Request 1: In the article on the 2015 Cork hurling championship, turn the paragraph beginning "The 2015 Cork Senior Hurling Championship was the 127th staging" into a short bulleted list that keeps its main facts.
Request 2: Reproduce the listing from its first line through the line containing "I will 901,466.", word for word.

Document text:
■ ■ ■ ■ ■ ■ ■

2015 Cork Senior Hurling Championship
- Dates: 11 April 2015 – 11 October 2015
- Teams: 23
- Sponsor: Evening Echo
- Champions: Glen Rovers (26th title) Graham Callinan (captain) Richie Kelleher (manager)
- Runners-up: Sarsfields Eoin Quigley (captain) Pat Ryan (manager)
- Relegated: Killeagh

Tournament statistics
- Matches played: 34
- Goals scored: 82 (2.41 per match)
- Points scored: 1168 (34.35 per match)
- Top scorer(s): Cian McCarthy (2-52)

= 2015 Cork Senior Hurling Championship =

Annual hurling competition season

The 2015 Cork Senior Hurling Championship was the 127th staging of the Cork Senior Hurling Championship since its establishment by the Cork County Board in 1887. The draw for the 2015 fixtures took place on 14 December 2014 at Páirc Uí Chaoimh. The championship began on 11 April 2015 and ended on 11 October 2015.

The championship was won by Glen Rovers who secured the title following a 2–17 to 1–13 defeat of Sarsfields in the final. This was their 26th championship title, their first in 26 years.

Sarsfield's were the defending champions.

==Team changes==
===To Championship===

Promoted from the Cork Premier Intermediate Hurling Championship
- Ballyhea

===From Championship===

Relegated to the Cork Premier Intermediate Hurling Championship
- Courcey Rovers

===Summaries===

| Team | Colours | Manager | Captain | Last title |
|---|---|---|---|---|
| Avondhu | Black and yellow |  |  | 1996 |
| Ballyhea | Black and white | Clem Smith | Maurice O'Sullivan | 1896 |
| Ballymartle | Green and yellow | James O'Mahony | Brian Corry |  |
| Bishopstown | Maroon and white | Conor Doyle | Paul Honohan |  |
| Blackrock | Green and yellow | Patrick Fitzgibbon | Shane O'Keeffe | 2002 |
| Bride Rovers | Green, white and gold | Joe Delaney | Brian Murphy |  |
| Carrigdhoun | Red and white | Pat Desmond | Tony Murphy |  |
| Carrigtwohill | Blue and gold | Mick Mahony | Colm O'Connell | 2011 |
| Cork IT | Red and white | Pat Mulcahy |  |  |
| Douglas | Green, black and white | Cathal Collins | Mark Harrington |  |
| Duhallow | Orange and black | Denis Withers | Alan Sheehy |  |
| Erin's Own | Blue and red | Martin Bowen | Shane Murphy | 2007 |
| Glen Rovers | Green, yellow and black | Richie Kelleher | Graham Callinan | 1989 |
| Imokilly | Red and white | Fergal Condon | Barra Ó Tuama | 1998 |
| Killeagh | Green and white | Seán Crowley | Patrick O'Brien |  |
| Midleton | Black and white | Jerry Wallace | Peter Dowling | 2013 |
| Na Piarsaigh | Black and yellow | Leonard Forde | Alan Brady | 2004 |
| Newtownshandrum | Green and yellow | Ed Daly | Ryan Fallon | 2009 |
| Sarsfields | Blue, black and white | Pat Ryan | Eoin Quigley | 2014 |
| St. Finbarr's | Blue and gold | John Cremin | Glen O'Connor | 1993 |
| University College Cork | Red and black | Tom Kingston | Shane Hegarty | 1970 |
| Youghal | Maroon, white and yellow | Christy Cooney | Alan Frahill-O'Connor |  |

==Results==
===Divisions/Colleges===

11 April 2015
Carrigdhoun w/o - scr. Muskerry
11 April 2015
Duhallow 1-17 - 1-13 Carbery
  Duhallow: DJ O'Sullivan (1-3), D Hannon (0-5, 4f), K Sheahan (0-4), J Forrest (0-2), L McLoughlin (0-2), G Linehan (0-1).

■ ■ ■ ■ ■ ■ ■

Supplied data:

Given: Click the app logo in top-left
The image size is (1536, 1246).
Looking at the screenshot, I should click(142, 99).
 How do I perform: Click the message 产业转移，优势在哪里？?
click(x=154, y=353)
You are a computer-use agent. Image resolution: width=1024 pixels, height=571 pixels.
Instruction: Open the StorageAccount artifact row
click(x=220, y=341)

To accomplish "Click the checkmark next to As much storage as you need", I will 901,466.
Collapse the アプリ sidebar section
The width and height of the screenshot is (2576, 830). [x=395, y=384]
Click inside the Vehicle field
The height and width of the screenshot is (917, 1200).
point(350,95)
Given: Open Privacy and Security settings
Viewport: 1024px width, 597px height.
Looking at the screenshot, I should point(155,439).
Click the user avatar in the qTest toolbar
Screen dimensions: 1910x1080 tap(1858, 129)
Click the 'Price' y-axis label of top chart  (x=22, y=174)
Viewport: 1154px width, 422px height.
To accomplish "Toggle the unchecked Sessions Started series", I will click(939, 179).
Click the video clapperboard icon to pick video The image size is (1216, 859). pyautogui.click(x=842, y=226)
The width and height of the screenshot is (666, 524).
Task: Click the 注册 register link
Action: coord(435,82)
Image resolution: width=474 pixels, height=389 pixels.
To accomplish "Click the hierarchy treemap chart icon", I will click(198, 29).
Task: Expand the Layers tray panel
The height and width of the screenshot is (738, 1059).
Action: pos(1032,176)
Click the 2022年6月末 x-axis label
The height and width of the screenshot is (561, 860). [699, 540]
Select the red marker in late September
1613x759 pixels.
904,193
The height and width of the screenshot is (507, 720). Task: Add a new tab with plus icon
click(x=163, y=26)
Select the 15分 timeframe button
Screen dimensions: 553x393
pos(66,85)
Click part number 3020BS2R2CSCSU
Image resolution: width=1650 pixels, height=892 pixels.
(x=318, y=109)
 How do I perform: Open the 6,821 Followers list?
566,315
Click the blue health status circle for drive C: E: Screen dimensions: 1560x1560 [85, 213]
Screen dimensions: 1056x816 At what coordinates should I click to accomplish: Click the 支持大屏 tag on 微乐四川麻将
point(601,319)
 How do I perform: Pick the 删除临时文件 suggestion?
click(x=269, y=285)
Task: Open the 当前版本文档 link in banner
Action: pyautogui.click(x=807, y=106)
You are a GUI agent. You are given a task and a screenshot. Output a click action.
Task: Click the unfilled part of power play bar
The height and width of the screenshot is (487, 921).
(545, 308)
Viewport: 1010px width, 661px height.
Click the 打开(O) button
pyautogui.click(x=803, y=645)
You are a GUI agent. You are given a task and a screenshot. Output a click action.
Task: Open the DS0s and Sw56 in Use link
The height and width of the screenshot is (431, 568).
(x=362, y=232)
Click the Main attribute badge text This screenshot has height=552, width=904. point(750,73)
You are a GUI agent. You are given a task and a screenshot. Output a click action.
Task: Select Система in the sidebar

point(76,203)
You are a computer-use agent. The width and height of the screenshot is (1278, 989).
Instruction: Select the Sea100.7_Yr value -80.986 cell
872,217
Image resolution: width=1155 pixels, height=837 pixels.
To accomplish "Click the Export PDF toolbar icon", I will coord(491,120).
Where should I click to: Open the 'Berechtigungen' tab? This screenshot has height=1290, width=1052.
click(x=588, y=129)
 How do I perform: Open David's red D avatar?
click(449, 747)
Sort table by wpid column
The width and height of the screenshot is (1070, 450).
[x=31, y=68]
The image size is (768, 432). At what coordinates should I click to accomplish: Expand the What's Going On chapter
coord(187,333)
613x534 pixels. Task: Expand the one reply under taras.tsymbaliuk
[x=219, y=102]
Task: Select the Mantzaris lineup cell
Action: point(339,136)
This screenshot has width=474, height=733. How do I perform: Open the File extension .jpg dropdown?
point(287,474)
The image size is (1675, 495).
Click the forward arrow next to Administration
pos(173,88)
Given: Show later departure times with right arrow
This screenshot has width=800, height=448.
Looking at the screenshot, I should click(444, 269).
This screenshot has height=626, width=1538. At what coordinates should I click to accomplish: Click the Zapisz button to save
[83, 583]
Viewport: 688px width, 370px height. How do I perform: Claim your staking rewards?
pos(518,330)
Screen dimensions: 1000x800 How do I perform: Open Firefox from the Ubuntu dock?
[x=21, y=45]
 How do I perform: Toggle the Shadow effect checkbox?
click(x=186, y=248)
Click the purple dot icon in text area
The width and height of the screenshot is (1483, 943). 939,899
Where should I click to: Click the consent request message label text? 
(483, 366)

■ ■ ■ ■ ■ ■ ■

Task solution 1:
- 127th staging of the Cork Senior Hurling Championship, established by the Cork County Board in 1887
- Fixture draw held on 14 December 2014 at Páirc Uí Chaoimh
- Ran from 11 April 2015 to 11 October 2015

Task solution 2:
Given: Click the app logo in top-left
The image size is (1536, 1246).
Looking at the screenshot, I should click(142, 99).
 How do I perform: Click the message 产业转移，优势在哪里？?
click(x=154, y=353)
You are a computer-use agent. Image resolution: width=1024 pixels, height=571 pixels.
Instruction: Open the StorageAccount artifact row
click(x=220, y=341)

To accomplish "Click the checkmark next to As much storage as you need", I will 901,466.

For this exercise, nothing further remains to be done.